* **Exercise instructions**: Reproduce the material below word for word, starting at the line that contains "The height and width of the screenshot is (440, 527)." and ending at the line that contains "point(666,220)", with both of those lines included. Leave the pictures out of your answer.

* Start *

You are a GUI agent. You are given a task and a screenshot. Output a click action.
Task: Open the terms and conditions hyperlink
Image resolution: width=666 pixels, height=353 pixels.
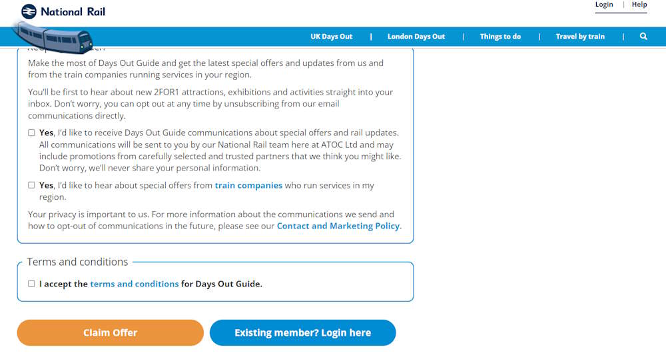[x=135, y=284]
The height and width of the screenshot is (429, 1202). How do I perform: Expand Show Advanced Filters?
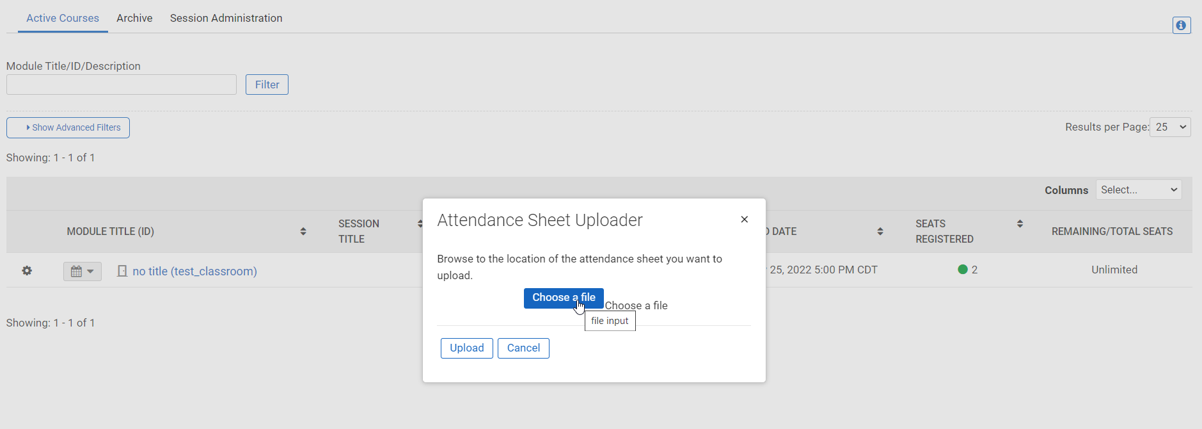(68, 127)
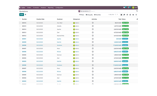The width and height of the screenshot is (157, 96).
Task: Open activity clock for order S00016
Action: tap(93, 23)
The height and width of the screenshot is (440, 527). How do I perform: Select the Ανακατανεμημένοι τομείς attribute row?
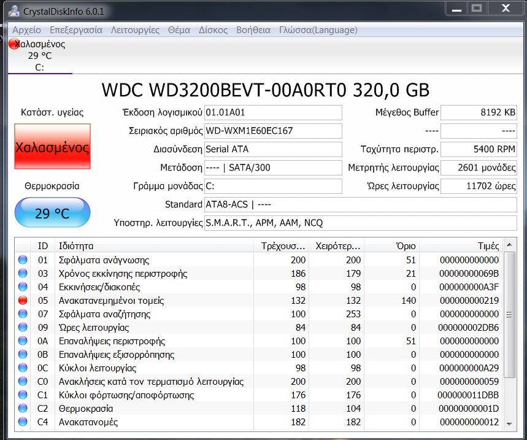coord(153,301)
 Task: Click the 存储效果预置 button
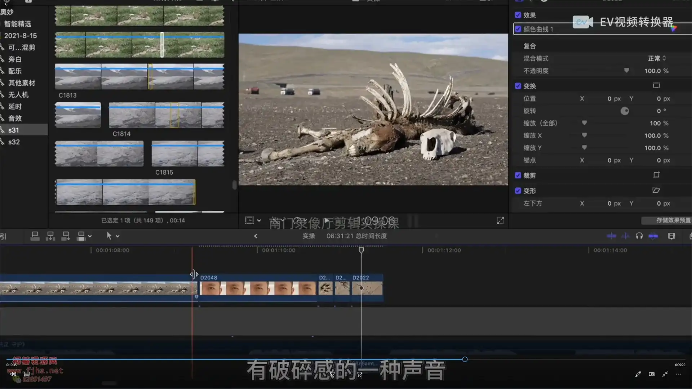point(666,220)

* End *
* Start *

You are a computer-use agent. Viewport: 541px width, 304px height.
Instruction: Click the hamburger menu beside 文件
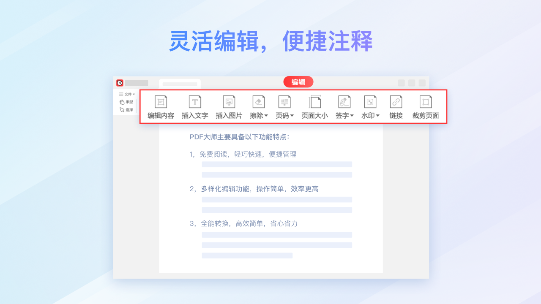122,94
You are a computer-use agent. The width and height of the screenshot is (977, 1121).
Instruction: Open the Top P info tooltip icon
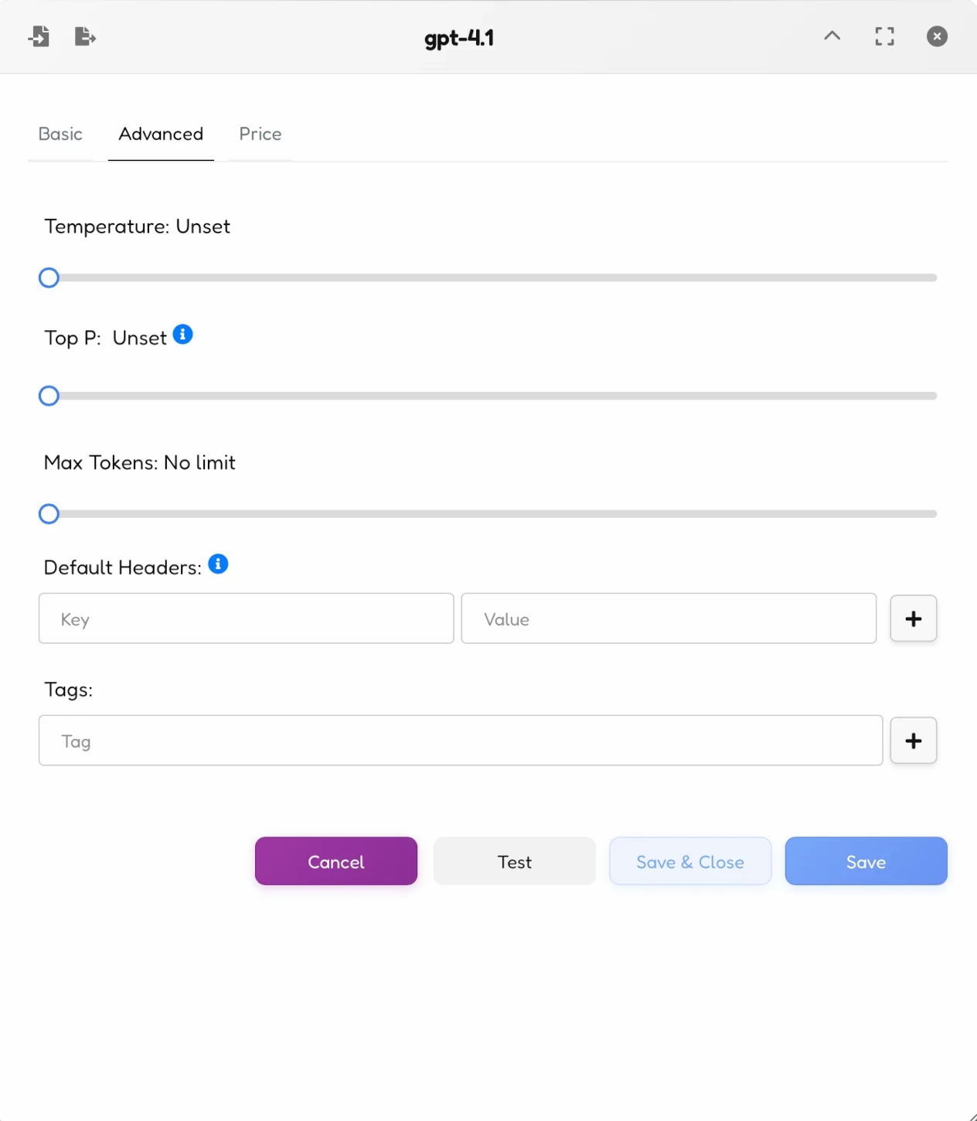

* End *

* **Answer in full**:
The height and width of the screenshot is (440, 527). How do I perform: Select the Ανακατανεμημένοι τομείς attribute row?
coord(153,301)
 Task: Click the 存储效果预置 button
point(666,220)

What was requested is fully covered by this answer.